Unternehmen, die sich in Werdohl ansiedeln oder ihre Betriebsfläche erweitern wollen, haben derzeit schlechte Karten: In den vorhandenen Industrie- und Gewerbegebieten stehen praktisch keine Flächen mehr zur Verfügung. Vor diesem Hintergrund ist das Bemühen der Städte Werdohl. Altena und Lüdenscheid zu sehen, den interkommunalen Gewerbepark Rosmart zu erweitern. 

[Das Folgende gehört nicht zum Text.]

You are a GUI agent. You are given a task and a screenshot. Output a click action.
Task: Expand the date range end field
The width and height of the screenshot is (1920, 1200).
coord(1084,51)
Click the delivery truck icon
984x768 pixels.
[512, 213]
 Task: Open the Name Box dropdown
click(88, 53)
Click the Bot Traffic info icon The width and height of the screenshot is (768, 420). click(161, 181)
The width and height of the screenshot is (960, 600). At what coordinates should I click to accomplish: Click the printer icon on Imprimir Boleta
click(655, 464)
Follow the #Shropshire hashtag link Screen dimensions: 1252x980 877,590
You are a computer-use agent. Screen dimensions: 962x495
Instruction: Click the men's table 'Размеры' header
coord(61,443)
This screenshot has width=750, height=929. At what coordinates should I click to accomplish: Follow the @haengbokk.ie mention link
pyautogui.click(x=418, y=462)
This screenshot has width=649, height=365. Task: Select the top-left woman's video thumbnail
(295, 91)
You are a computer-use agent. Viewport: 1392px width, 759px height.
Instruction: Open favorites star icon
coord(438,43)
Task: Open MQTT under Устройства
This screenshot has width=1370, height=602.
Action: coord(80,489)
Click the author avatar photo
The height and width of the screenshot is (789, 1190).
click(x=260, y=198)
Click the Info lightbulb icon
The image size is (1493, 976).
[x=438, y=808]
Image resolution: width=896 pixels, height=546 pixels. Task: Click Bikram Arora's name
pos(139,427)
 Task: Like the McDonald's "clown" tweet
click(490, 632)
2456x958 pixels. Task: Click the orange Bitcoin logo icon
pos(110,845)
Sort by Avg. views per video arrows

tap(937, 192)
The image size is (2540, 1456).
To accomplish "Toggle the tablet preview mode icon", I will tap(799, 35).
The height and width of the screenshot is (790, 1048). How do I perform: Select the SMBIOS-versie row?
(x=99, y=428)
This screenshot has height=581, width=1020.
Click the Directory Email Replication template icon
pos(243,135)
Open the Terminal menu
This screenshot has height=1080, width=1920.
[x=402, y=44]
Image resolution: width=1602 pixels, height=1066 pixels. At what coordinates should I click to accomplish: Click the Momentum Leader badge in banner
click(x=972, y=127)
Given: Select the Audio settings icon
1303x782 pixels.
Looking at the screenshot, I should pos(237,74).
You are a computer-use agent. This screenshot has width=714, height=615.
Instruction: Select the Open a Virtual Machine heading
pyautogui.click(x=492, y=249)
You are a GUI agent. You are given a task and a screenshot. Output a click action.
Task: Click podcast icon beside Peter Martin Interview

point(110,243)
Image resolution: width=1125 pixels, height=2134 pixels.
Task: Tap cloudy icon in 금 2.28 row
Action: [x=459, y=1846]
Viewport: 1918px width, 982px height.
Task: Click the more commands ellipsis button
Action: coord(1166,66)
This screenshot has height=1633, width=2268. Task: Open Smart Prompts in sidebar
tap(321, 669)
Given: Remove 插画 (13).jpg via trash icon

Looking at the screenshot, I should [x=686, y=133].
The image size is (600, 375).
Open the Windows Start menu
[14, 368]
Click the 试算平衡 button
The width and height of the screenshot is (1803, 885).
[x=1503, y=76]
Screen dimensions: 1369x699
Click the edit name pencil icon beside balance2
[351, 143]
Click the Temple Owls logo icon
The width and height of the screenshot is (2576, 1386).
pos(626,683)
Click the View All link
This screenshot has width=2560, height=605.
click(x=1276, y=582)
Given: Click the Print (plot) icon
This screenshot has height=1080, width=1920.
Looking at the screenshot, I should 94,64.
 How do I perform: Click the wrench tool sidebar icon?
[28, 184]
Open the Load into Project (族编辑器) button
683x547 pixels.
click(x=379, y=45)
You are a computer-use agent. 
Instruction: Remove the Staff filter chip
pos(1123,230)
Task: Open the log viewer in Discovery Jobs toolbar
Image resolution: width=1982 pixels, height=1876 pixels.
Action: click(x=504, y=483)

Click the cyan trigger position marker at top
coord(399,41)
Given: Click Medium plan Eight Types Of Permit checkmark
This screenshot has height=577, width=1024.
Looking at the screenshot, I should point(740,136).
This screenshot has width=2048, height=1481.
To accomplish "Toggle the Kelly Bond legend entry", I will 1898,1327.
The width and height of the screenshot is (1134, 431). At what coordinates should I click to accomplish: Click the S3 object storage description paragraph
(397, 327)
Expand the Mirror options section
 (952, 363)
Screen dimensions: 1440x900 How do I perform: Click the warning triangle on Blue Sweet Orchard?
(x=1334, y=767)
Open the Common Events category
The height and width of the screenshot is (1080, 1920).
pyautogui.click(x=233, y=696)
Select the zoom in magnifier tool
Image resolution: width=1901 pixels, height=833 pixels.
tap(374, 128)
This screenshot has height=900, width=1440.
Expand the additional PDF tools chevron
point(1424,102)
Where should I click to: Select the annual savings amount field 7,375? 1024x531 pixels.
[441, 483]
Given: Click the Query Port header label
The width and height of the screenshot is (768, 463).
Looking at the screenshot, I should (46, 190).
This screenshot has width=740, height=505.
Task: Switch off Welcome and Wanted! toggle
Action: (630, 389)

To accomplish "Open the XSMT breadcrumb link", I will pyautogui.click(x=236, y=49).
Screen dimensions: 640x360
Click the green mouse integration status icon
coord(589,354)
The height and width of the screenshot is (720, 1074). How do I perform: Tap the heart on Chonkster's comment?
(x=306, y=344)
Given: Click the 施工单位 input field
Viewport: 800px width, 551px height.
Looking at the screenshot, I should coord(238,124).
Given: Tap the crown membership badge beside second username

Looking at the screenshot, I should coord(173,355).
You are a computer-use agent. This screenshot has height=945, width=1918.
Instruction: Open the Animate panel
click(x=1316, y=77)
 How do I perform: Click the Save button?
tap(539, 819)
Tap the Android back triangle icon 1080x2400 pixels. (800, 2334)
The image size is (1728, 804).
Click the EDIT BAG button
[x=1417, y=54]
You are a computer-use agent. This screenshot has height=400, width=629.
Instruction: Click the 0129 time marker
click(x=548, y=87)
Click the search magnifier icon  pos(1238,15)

Dieser Schritt ist nicht unumstritten. Mittlerweile hat sich eine Bürgerinitiative gebildet, die eine Ausweitung des Gewerbegebietes im Städte-Dreieck verhindern möchte. Und auch im politischen Raum, gibt es durchaus kritische Stimmen. In Werdohl ist beispielsweise die Werdohler Bürger-Gemeinschaft (WBG) nicht einverstanden, dass das angeblich ökologisch wertvolle Gebiet der Ansiedlung von Unternehmen geopfert werden soll. Auch die FDP ist dagegen. 

WBG möchte Flächen reaktivieren

Eine Alternative wäre aus Sicht der WBG-Fraktion, bereits vorhandene, aber nicht mehr genutzte Gewerbeflächen zu reaktivieren. Auf ihren Antrag hin hat der Rat die Stadtverwaltung deshalb bereits im November beauftragt, alle freien Gewerbe- und Industrieflächen im Stadtgebiet zu erfassen. Auch solche, die sich im Privatbesitz oder dem Besitz von Konzernen befinden, sollten aufgelistet werden. 

Diesen Auftrag hat die Verwaltung mittlerweile erfüllt, das Ergebnis soll im Ausschuss für Umwelt und Stadtentwicklung (Ustea) am Dienstag, 19. März, ab 17 Uhr im Rathaus diskutiert werden. Aus unterschiedlichen Datenquellen hat die Verwaltung die geforderte Liste erstellt. 

Daraus geht hervor, dass noch 18 400 Quadratmeter an unbebauter Gewerbefläche zum Kauf zur Verfügung stehen. Sie befinden sich ausschließlich auf fünf Restflächen im Gewerbegebiet Wintersohl. In schon bestehenden Gewerbeimmobilien stehen außerdem 610 Quadratmeter zum Kauf zur Verfügung. Mieten könnten interessierte Unternehmen Gewerbeimmobilienflächen von insgesamt 7394 Quadratmetern. Der größte Teil davon (5000 Quadratmeter) befindet sich in der Edelstahlzieherei Mark (EZM) in Bärenstein, weitere rund 1750 Quadratmeter stehen im Gewerbepark Eveking zur Verfügung. Einzelne kleine Immobilien, die gemietet werden könnten, liegen an der Freiheitstraße, der Neustadtstraße und an der Bahnhofstraße sowie an der Hauptstraße in Eveking. An der Gildestraße und in Ütterlingsen stehen Werk- oder Lagerhallen in der Größenordnung von je etwa 350 Quadratmetern zur Verfügung. 

Was ist mit Kraftwerksgelände in Ütterlingsen?

Ein Thema könnte eventuell noch das Gelände des mittlerweile stillgelegten Kraftwerk der Mark-E in Elverlingsen werden. Das ist allerdings Zukunftsmusik. Der Umgang mit dieser im Eigentum der Mark-E befindlichen Fläche sei derzeit im Rahmen einer Gesamtkonzeption Gegenstand unternehmensinterner Planung, teilt die Stadtverwaltung in einem Papier mit, dass dem Ausschuss zur Beratung vorliegt.